(Data to process)

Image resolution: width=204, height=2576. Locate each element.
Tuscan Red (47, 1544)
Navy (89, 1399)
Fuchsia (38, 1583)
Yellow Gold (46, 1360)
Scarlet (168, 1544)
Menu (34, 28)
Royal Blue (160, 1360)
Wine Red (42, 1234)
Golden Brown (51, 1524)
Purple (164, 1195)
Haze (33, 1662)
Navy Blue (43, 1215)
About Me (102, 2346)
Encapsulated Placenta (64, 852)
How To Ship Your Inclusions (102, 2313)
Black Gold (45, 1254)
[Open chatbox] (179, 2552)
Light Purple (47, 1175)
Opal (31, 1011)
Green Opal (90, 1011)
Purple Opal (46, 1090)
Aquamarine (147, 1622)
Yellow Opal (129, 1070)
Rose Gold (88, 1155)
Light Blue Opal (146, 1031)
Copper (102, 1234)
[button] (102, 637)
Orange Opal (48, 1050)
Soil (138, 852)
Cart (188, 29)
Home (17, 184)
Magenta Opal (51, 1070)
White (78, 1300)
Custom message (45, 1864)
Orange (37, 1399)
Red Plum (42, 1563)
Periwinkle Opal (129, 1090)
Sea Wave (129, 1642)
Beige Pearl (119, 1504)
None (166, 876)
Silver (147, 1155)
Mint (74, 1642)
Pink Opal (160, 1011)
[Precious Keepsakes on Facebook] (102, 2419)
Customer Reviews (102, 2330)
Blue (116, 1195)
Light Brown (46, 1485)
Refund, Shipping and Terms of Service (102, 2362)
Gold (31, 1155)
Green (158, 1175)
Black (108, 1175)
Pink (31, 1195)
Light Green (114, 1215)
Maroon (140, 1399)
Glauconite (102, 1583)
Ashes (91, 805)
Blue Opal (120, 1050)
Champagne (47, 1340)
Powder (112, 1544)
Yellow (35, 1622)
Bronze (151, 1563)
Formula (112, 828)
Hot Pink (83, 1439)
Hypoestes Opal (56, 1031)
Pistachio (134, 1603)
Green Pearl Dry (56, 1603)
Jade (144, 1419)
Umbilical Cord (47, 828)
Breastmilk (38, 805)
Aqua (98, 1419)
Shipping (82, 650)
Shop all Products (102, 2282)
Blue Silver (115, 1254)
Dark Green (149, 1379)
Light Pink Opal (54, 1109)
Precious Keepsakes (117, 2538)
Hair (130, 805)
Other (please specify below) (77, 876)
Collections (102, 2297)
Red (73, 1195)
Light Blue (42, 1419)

(End Data to process)

• [Exercise brief]
Go back to the listing above. Copy word for word the lines from the one with "[button] (102, 637)" through the one with "Pink Opal (160, 1011)", and nothing more.

• [Answer section]
[button] (102, 637)
Orange Opal (48, 1050)
Soil (138, 852)
Cart (188, 29)
Home (17, 184)
Magenta Opal (51, 1070)
White (78, 1300)
Custom message (45, 1864)
Orange (37, 1399)
Red Plum (42, 1563)
Periwinkle Opal (129, 1090)
Sea Wave (129, 1642)
Beige Pearl (119, 1504)
None (166, 876)
Silver (147, 1155)
Mint (74, 1642)
Pink Opal (160, 1011)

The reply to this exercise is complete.